══ PASSAGE GIVEN ══
The Fifth Floor Went Quiet
For two days after Viktor Orbán lost Hungary’s election, the political instructions stopped arriving at the state broadcaster. The journalism changed immediately.
The missing floor
On Monday, April 13, the day after Viktor Orbán lost Hungary’s parliamentary election, the country’s main public television channel began citing independent news organisations.
M1 referred viewers to Telex, 444, HVG, 24.hu and Partizán, publications it had spent years ignoring, denouncing or citing only when their reporting could damage one of the government’s opponents. It carried Péter Magyar’s international press conference with unfamiliar restraint. Political statements appeared without immediate correction from a government-aligned analyst. Reports had sources. Editors seemed to be deciding what belonged in the programme.
Inside the Budapest headquarters of Hungary’s public-media organisation, employees had a name for the unseen command layer above them: the “fifth floor.”
The building has four.
According to several MTVA employees interviewed by Telex, Zsolt Németh, the director of M1, known internally as “Pitbull,” left the control centre on election night. Senior managers also disappeared. Németh was reportedly unreachable until Wednesday.
For the next two days, the usual instructions failed to arrive.
Editors who had spent years working under close political supervision found themselves choosing which stories were newsworthy and which publications could be cited. Telex reported that the confusion became so severe that outside contributors were asked to help assemble programmes.
Hungary’s public broadcaster had acquired no new management, journalists or editorial charter. The people who normally told it what to do had simply gone missing.
The programmes changed at once.
The guest
On Wednesday, April 15, Magyar arrived at the public-media headquarters on Kunigunda Street.
At 7:33 a.m., he entered the studio of Kossuth Radio, where Orbán had spent years delivering his Friday interpretation of Hungary to a largely accommodating interviewer. At 8:10, Magyar appeared live on M1.
He had last been permitted to appear on public media on September 26, 2024. During the 2026 parliamentary campaign, the broadcaster did not interview him once, despite Tisza becoming the largest opposition party and the only organisation with a serious chance of defeating Fidesz.
“There is something strange about the fact that I was last here a year and a half ago,” Magyar told the radio presenter, Tamás Kakuk L. “It took the votes and authorisation of three million people for you to let me back in.”
═══
══ LISTED RECORDS ══
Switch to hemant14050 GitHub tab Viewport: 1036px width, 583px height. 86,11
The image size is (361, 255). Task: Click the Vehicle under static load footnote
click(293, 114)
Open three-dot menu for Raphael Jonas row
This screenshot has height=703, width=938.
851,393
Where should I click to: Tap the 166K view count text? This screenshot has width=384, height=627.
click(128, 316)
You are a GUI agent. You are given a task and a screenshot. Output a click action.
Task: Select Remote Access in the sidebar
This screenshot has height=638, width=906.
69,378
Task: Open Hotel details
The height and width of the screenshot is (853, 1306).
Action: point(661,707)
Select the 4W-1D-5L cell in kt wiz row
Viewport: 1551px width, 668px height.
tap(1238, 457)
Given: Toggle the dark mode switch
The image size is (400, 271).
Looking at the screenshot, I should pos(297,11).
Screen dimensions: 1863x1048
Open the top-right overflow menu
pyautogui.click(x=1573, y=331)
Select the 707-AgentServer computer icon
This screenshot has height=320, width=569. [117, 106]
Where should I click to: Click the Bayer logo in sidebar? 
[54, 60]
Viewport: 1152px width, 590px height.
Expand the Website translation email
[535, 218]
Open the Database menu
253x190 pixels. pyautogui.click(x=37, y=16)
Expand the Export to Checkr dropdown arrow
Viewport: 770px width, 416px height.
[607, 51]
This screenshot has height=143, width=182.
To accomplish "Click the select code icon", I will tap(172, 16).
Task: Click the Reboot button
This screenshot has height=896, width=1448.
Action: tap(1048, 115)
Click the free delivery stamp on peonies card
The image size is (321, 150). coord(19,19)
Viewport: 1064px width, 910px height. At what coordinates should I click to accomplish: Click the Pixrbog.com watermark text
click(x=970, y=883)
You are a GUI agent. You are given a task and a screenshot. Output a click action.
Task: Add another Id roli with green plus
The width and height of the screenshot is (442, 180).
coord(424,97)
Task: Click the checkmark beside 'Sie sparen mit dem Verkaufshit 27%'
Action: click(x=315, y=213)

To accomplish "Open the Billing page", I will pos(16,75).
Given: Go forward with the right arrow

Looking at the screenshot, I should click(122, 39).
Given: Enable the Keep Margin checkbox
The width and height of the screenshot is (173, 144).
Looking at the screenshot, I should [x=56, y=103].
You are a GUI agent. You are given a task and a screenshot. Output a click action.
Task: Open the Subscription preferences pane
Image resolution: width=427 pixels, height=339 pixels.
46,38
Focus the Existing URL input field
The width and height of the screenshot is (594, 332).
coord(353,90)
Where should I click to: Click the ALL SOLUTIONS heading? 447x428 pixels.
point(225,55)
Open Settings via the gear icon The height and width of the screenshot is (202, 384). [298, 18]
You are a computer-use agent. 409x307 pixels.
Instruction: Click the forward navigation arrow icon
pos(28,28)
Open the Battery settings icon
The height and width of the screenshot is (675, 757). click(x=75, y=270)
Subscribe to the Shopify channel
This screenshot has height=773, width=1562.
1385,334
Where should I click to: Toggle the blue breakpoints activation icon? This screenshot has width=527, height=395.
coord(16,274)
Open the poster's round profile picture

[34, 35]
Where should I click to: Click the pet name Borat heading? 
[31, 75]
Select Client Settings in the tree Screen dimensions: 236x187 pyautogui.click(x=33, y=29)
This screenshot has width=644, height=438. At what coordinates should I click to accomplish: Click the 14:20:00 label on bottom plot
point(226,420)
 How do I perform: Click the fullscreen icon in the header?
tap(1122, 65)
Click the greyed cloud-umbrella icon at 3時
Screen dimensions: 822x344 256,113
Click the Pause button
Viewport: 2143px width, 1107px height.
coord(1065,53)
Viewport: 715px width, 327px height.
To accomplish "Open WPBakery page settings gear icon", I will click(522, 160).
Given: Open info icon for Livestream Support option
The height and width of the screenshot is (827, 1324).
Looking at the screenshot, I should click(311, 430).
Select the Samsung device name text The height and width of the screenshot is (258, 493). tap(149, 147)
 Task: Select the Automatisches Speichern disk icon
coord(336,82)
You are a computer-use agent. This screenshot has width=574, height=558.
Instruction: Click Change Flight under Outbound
═══
_DIRECTIVES_:
(A) Answer these questions using the article about Hungary's state broadcaster that comes before the entries.
(i) How many floors does the public-media headquarters building have?
(ii) At what time on April 15 did Magyar appear live on M1?
(iii) By what nickname was the director of M1 known internally?
(B) Write the next part of the article about Hungary's state broadcaster, picking up right after its final sentence.

_ANSWERS BELOW_:
(A)
(i) Four.
(ii) 8:10.
(iii) "Pitbull."

(B)
He then told the broadcaster what his incoming government intended to do with it.
“One of our first steps after forming the government will be to suspend the news service of this propaganda media.”
The interviews carried a peculiar tension. Orbán’s appearances had generally followed the rhythm of a government statement read aloud. Magyar faced presenters suddenly determined to demonstrate their independence, at the precise moment when aggression towards the opposition had stopped protecting the governing party.
On M1, the presenter, Bea Csete, challenged Magyar’s plan to suspend the news service. The media law, she said, required public broadcasting to provide news. Magyar replied that the same law required balanced coverage, an obligation the institution had spent years ignoring.
He accused the presenters of reading questions delivered through their earpieces and repeating allegations from government-aligned media.
Csete replied with the morning’s most revealing line.
“I have been a reporter for thirty-three years,” she said. “A reporter, do you understand?”
Her indignation exposed the problem that would soon confront the entire organisation. MTVA had operated as a coordinated political institution. Its employees continued to understand themselves as individual professionals.
Some had designed the system. Some had enforced its instructions. Some had presented its claims on air. Others edited cultural programmes, operated cameras, produced weather forecasts or remained because leaving would have cost them their livelihoods.
A broadcaster can issue a collective apology. Responsibility is not shared evenly among the people involved.
“There is no resentment in us,” Magyar told Csete, “but this factory of lies will end after the government is formed. We will suspend its news service.”
The interview produced M1’s largest audience in years. Nielsen figures published the following day showed that 5.6 per cent of Hungary’s total population watched it. Among people watching television at the time, the channel’s audience share reached thirty-six per cent. Médiapiac said M1 had not recorded a comparable result in sixteen years.
The public broadcaster had spent the campaign refusing Magyar an interview. Three days after his victory, he delivered one of its strongest ratings in more than a decade.
Afterwards, approximately half a dozen employees applauded him in a corridor. The footage circulated as evidence that the institution had welcomed its liberation. Six employees in an organisation employing thousands offered a narrower picture. Their motives remain unknown.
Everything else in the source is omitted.